» **EXERCISE DIRECTIONS**
Please copy every record below exactly, leaving out the pictures.

Stored records
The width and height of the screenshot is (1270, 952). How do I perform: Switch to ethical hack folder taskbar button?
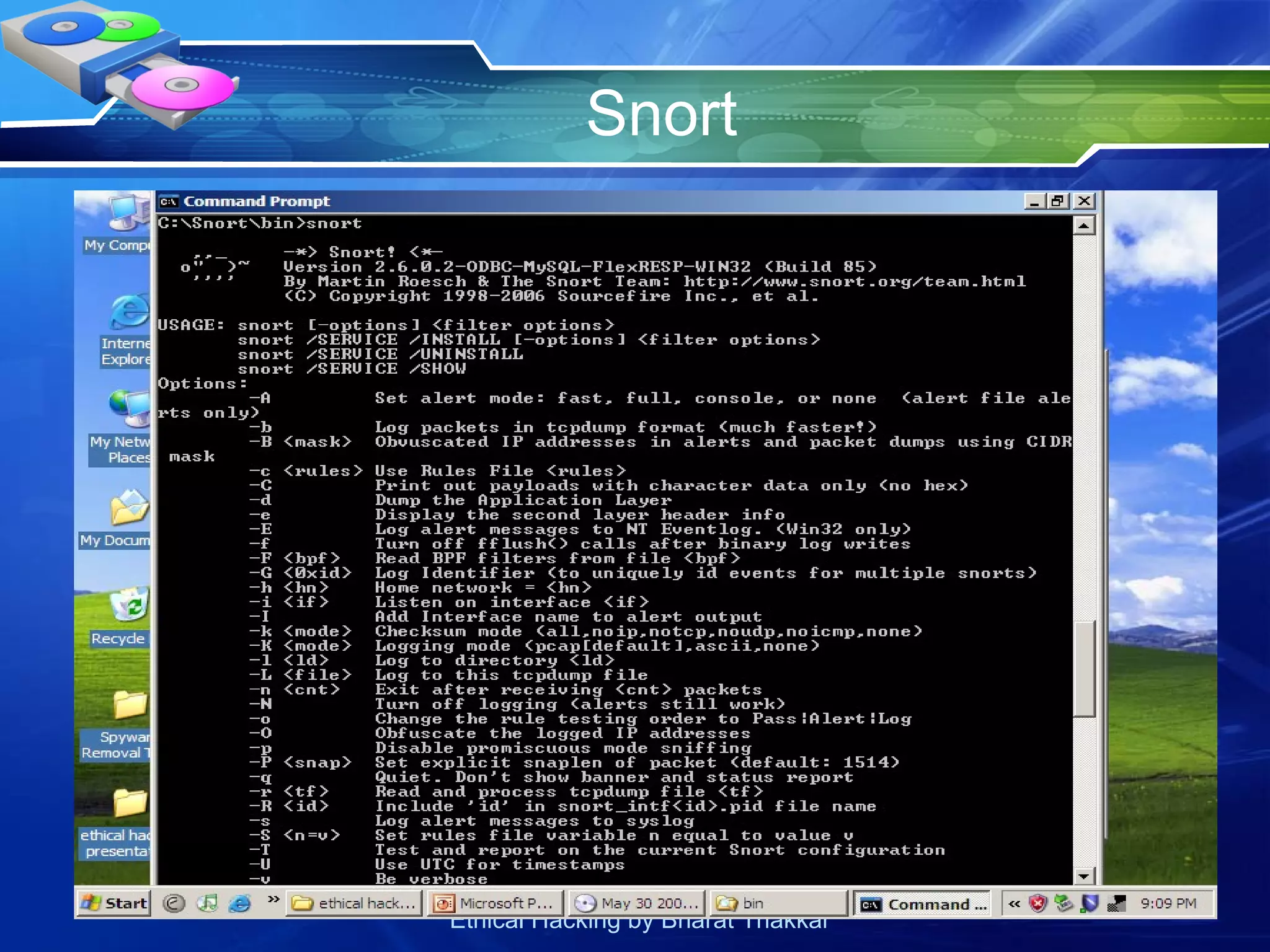[x=355, y=904]
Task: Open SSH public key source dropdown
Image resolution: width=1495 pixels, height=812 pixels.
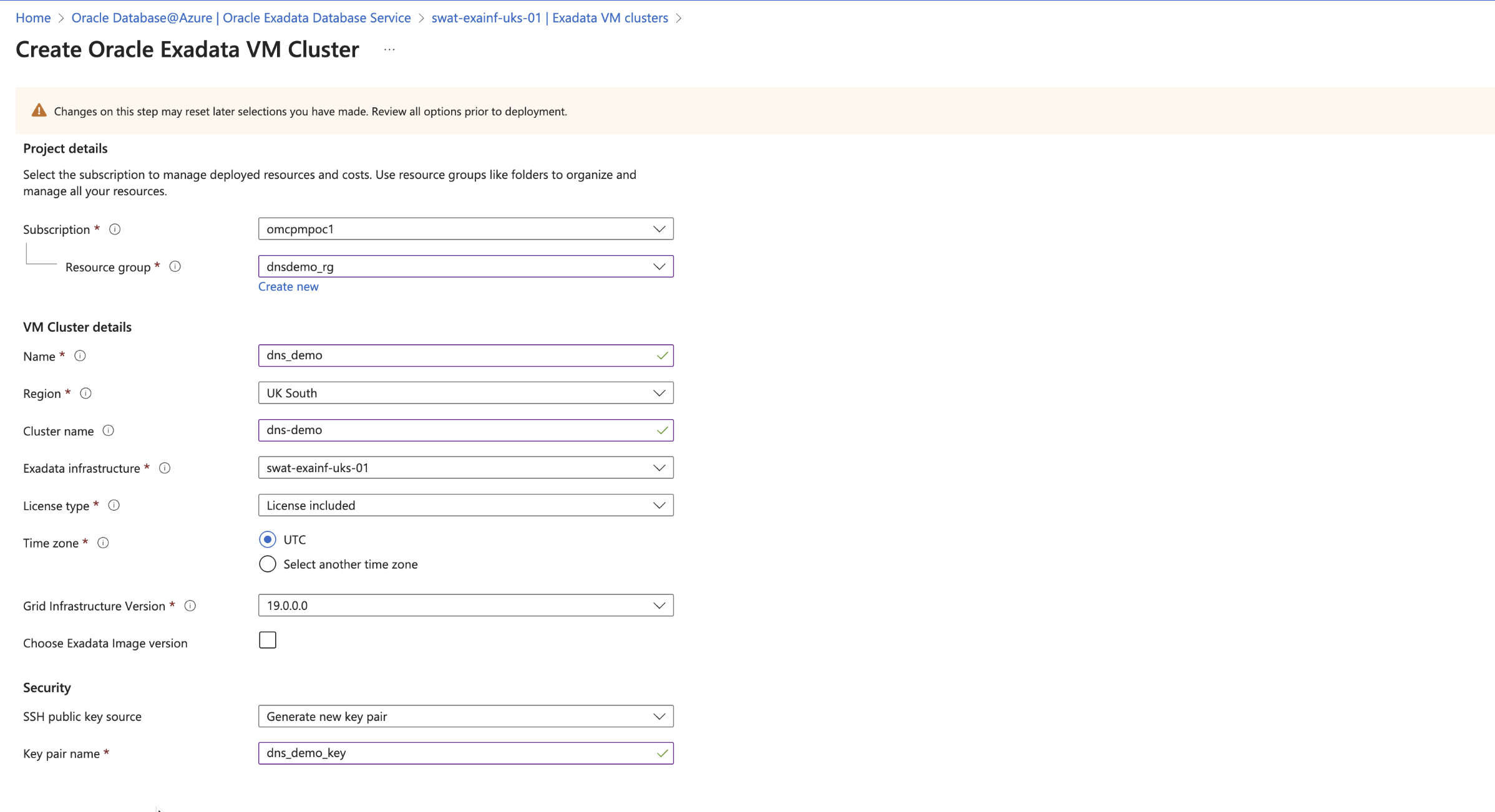Action: (465, 716)
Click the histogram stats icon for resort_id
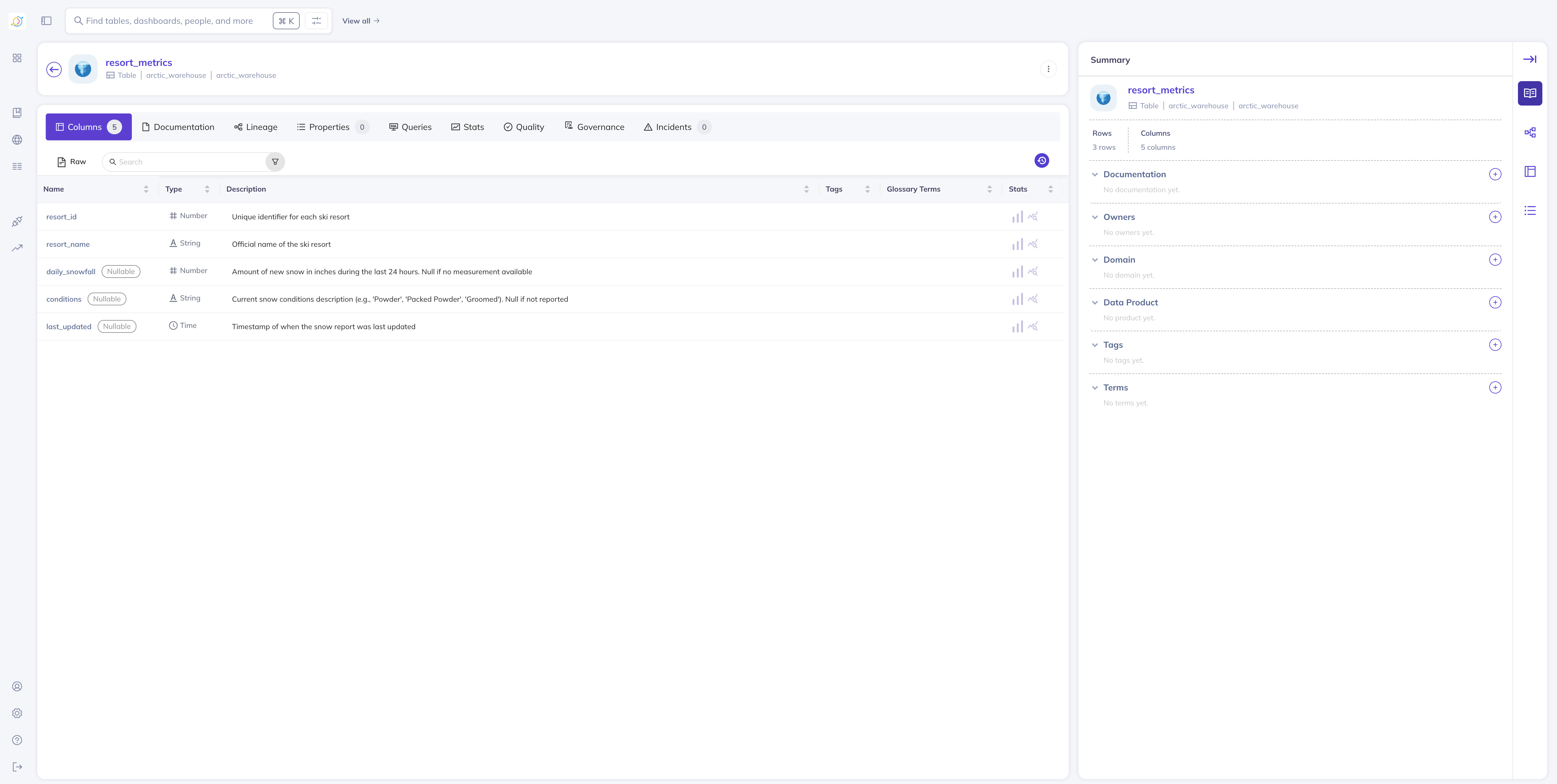Screen dimensions: 1557x784 (x=1017, y=216)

» **TASK SOLUTION**
The width and height of the screenshot is (1270, 952). How do I perform: Switch to ethical hack folder taskbar button?
[x=355, y=904]
Task: Open SSH public key source dropdown
Image resolution: width=1495 pixels, height=812 pixels.
Action: (465, 716)
Click the histogram stats icon for resort_id
Screen dimensions: 1557x784 (x=1017, y=216)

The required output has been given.